Copy the records from their first line through the line containing "エレガントワイン (34, 896)", substituting "point" for "pixel" and keeping everything else unchanged.

Item coordinate data:
--*--

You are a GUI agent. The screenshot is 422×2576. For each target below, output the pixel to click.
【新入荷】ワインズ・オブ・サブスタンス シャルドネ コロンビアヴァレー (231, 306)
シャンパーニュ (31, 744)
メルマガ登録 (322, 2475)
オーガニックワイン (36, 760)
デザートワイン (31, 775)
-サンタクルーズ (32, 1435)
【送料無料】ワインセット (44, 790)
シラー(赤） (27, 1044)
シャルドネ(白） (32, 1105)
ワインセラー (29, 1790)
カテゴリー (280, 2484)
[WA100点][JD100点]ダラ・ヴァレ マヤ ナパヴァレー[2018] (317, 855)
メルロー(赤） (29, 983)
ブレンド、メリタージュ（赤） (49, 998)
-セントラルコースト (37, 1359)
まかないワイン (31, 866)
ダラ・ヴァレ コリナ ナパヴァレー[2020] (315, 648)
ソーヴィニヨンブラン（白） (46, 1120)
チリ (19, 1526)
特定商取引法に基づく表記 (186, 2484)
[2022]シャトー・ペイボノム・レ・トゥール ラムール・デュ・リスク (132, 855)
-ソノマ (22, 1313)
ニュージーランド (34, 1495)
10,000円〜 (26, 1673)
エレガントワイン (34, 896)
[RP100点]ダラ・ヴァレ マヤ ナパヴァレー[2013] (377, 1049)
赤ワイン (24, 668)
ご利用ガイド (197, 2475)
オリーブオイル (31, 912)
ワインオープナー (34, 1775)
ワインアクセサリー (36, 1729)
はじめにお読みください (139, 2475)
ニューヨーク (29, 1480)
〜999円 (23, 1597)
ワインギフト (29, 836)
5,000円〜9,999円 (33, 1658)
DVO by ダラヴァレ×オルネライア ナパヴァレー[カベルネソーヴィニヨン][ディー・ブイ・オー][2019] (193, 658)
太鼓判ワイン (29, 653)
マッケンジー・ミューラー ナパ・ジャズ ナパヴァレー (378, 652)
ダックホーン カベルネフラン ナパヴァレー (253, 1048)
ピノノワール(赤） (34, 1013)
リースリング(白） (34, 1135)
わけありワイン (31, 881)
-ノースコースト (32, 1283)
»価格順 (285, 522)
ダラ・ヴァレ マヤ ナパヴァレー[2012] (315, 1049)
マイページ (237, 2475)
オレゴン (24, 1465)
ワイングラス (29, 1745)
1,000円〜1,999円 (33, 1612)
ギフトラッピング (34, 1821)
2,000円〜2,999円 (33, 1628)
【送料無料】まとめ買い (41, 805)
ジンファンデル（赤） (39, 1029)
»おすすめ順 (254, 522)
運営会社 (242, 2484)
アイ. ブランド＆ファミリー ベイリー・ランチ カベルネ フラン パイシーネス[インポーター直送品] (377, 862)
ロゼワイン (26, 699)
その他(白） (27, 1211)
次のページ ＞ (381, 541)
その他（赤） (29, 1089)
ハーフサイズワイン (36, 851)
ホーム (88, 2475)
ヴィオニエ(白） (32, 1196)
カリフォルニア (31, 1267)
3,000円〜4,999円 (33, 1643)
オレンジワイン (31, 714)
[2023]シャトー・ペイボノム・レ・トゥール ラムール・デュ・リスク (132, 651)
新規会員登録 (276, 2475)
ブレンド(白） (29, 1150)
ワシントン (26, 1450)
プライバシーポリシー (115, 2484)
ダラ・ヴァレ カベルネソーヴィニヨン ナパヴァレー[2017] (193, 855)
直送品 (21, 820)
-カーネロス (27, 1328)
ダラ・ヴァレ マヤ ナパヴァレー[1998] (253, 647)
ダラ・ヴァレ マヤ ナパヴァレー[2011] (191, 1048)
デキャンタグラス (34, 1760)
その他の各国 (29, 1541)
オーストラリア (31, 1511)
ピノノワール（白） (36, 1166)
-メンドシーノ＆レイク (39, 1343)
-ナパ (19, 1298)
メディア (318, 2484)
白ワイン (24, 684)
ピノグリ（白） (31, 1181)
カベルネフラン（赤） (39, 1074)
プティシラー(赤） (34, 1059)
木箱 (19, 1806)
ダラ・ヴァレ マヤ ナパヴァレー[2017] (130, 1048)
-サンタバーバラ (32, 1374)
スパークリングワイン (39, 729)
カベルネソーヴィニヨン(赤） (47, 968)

--*--

> _ANSWER TO THIS TASK_
You are a GUI agent. The screenshot is 422×2576. For each target below, output the point to click.
【新入荷】ワインズ・オブ・サブスタンス シャルドネ コロンビアヴァレー (231, 306)
シャンパーニュ (31, 744)
メルマガ登録 (322, 2475)
オーガニックワイン (36, 760)
デザートワイン (31, 775)
-サンタクルーズ (32, 1435)
【送料無料】ワインセット (44, 790)
シラー(赤） (27, 1044)
シャルドネ(白） (32, 1105)
ワインセラー (29, 1790)
カテゴリー (280, 2484)
[WA100点][JD100点]ダラ・ヴァレ マヤ ナパヴァレー[2018] (317, 855)
メルロー(赤） (29, 983)
ブレンド、メリタージュ（赤） (49, 998)
-セントラルコースト (37, 1359)
まかないワイン (31, 866)
ダラ・ヴァレ コリナ ナパヴァレー[2020] (315, 648)
ソーヴィニヨンブラン（白） (46, 1120)
チリ (19, 1526)
特定商取引法に基づく表記 (186, 2484)
[2022]シャトー・ペイボノム・レ・トゥール ラムール・デュ・リスク (132, 855)
-ソノマ (22, 1313)
ニュージーランド (34, 1495)
10,000円〜 (26, 1673)
エレガントワイン (34, 896)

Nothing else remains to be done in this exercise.